Task prompt. For each line below, check for "button"; give only the total of lines where it occurs.
***** Information given
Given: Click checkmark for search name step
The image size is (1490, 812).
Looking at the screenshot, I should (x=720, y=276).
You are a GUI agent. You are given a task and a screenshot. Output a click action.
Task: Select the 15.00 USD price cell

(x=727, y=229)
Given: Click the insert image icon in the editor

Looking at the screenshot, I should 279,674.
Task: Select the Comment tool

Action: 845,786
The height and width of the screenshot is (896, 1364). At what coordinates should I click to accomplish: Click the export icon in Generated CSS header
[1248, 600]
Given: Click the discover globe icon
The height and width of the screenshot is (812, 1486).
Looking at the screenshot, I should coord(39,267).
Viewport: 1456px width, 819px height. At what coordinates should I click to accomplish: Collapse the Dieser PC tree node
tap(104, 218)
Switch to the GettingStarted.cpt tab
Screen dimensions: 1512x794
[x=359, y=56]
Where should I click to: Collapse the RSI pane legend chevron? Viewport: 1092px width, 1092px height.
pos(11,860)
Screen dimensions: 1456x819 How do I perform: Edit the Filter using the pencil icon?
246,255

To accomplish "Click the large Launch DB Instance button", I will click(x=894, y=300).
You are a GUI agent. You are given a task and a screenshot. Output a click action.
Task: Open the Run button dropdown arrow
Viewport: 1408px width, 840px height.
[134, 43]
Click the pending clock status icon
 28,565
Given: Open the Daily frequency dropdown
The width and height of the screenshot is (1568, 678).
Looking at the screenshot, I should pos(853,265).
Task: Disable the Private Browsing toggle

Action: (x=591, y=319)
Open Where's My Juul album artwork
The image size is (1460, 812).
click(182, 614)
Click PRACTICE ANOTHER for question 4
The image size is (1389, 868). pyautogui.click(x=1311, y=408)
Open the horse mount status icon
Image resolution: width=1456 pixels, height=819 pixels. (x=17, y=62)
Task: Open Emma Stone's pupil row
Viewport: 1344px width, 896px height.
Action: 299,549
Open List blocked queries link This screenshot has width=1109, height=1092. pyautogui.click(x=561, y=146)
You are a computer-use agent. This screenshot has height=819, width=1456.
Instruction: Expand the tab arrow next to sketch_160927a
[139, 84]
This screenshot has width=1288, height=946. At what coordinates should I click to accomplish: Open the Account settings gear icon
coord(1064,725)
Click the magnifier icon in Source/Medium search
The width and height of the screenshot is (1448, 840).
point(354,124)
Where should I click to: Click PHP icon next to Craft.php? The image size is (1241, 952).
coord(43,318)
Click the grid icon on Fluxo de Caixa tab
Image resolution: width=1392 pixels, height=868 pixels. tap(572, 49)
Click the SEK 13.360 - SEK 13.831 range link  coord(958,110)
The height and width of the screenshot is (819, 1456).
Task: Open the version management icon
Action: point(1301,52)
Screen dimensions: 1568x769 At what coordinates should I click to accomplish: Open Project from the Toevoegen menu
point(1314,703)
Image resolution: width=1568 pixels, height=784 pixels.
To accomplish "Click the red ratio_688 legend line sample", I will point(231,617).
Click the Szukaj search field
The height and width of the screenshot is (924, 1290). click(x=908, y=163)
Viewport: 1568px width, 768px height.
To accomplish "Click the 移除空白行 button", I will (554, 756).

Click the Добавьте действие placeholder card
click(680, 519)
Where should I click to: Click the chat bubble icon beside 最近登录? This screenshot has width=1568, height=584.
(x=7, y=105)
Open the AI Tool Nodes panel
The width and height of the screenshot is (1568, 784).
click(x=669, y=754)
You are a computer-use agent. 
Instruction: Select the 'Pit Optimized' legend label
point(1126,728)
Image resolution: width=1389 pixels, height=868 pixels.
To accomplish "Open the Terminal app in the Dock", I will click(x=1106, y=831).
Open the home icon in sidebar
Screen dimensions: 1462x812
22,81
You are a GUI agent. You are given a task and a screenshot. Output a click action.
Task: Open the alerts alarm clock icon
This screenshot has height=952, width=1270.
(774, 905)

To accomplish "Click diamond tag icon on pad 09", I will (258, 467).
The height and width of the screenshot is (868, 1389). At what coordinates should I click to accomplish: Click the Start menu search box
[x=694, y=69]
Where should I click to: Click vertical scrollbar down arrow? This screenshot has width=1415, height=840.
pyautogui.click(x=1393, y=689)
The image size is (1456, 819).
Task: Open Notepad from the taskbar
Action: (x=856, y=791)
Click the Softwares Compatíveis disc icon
**********
Solved exercise. 3